Turning off recursion will force use of safe (non-fast) search mode, even if fast mode is requested. However, since folders are then not recursed into, a non-recursive search ought in most cases to complete quite quickly.

Folder (string; optional, defaulting to the root folder): The folder to search in. The folder must be a 'root relative' path e.g. \\windows\\system32 or /var/log. The search will look in such folders on each drive (Windows) or mount-point (Unix). The folder path may include . and .. parts, which will be normalised into the equivalent canonical path e.g. \\windows\\system\\..\\system32 will search in \\windows\\system32.

Note

Specifying a folder will force use of slow search mode, even if fast mode is requested.

TimeoutSecs (integer; optional, default 600): If the operation has not completed within the specified time period, it will fail with an error.

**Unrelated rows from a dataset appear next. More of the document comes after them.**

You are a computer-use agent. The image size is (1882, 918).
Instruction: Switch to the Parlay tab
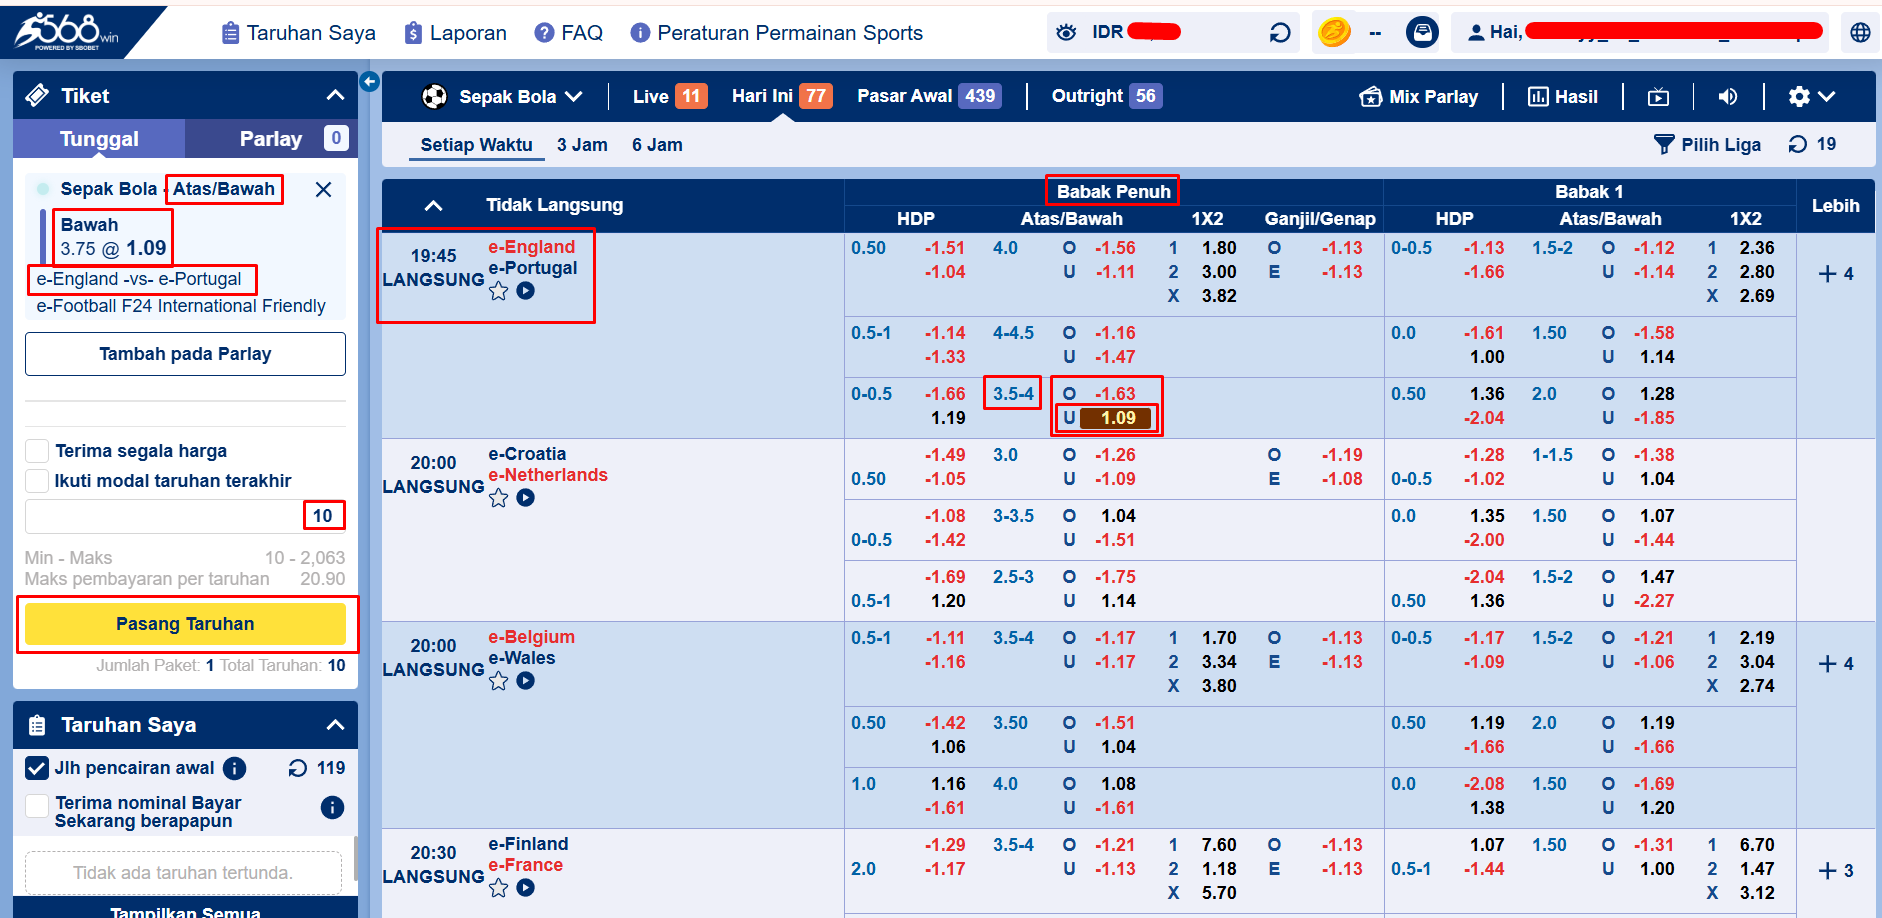point(271,139)
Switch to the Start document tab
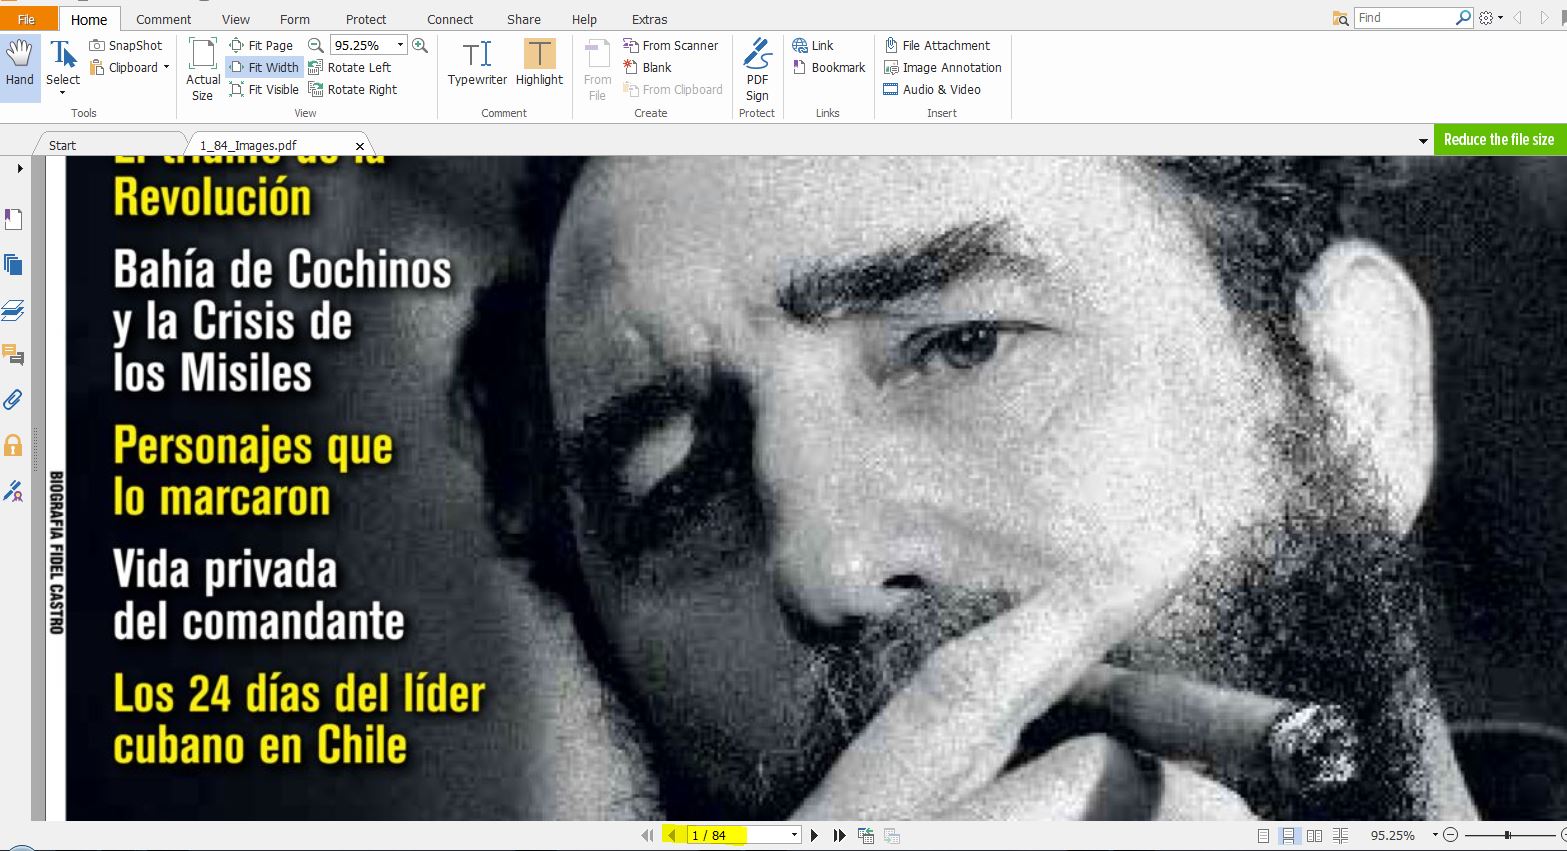 62,145
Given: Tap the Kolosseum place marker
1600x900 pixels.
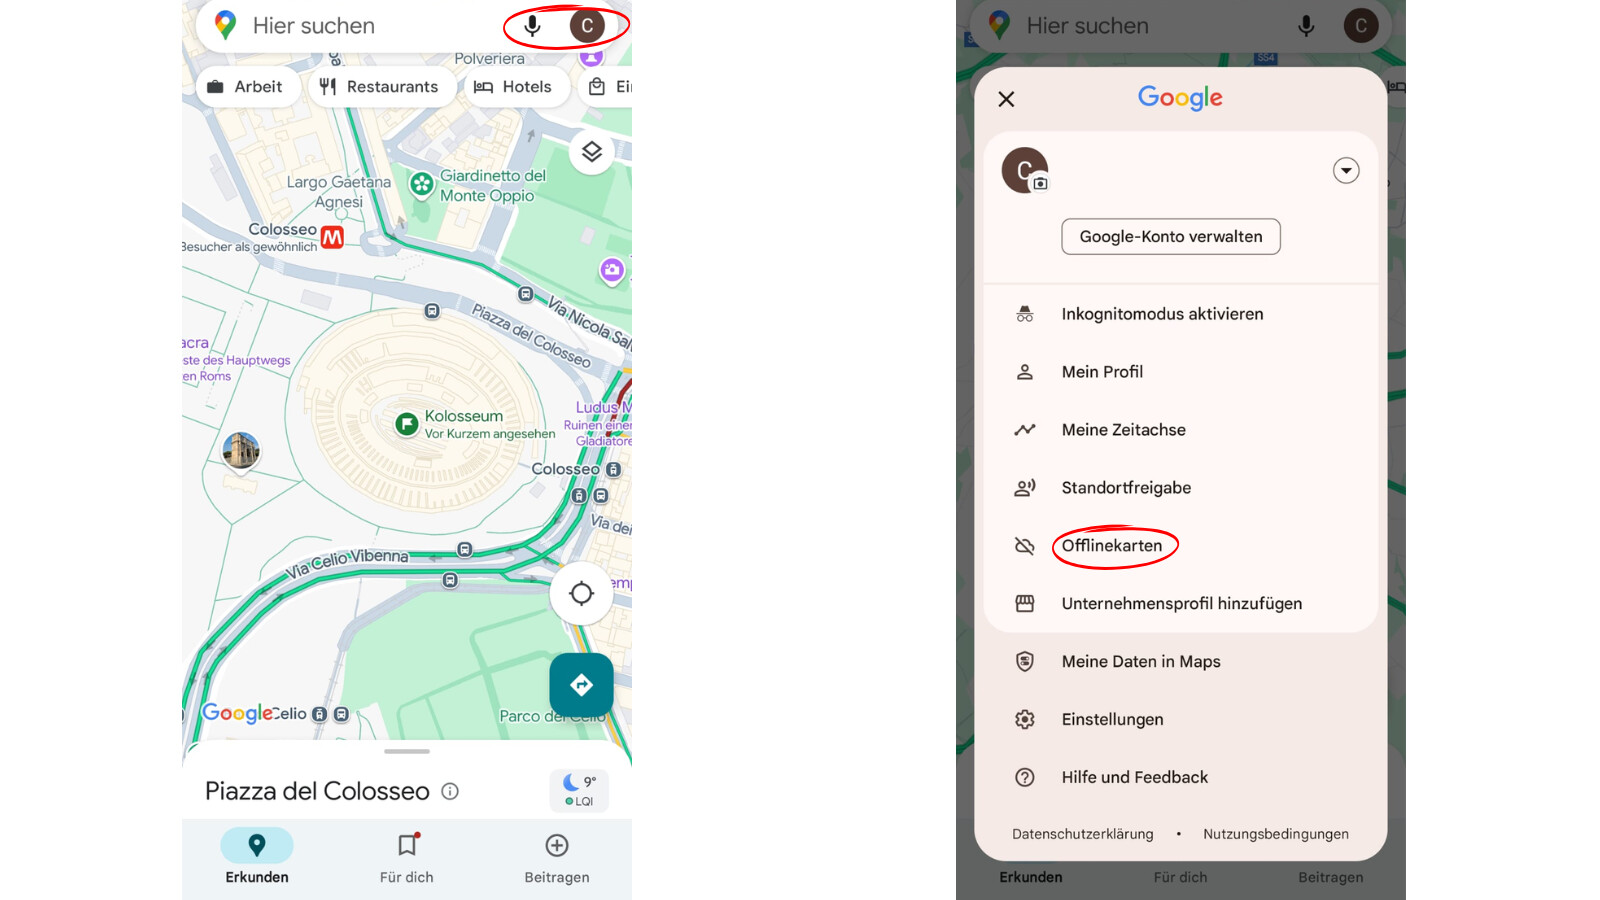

Exclude (Table, optional): A single column table where each row contains a root relative directory path that you want to exclude from recursive search.

Note

On Windows, excluded paths can contain drive letters on Windows (e.g. C:\\), to skip scanning whole volumes.

Ensure the exclude paths are complete paths starting from root.

Return values

For each file found:

  • FileName (string): The full path.

  • Size (int): The size in bytes.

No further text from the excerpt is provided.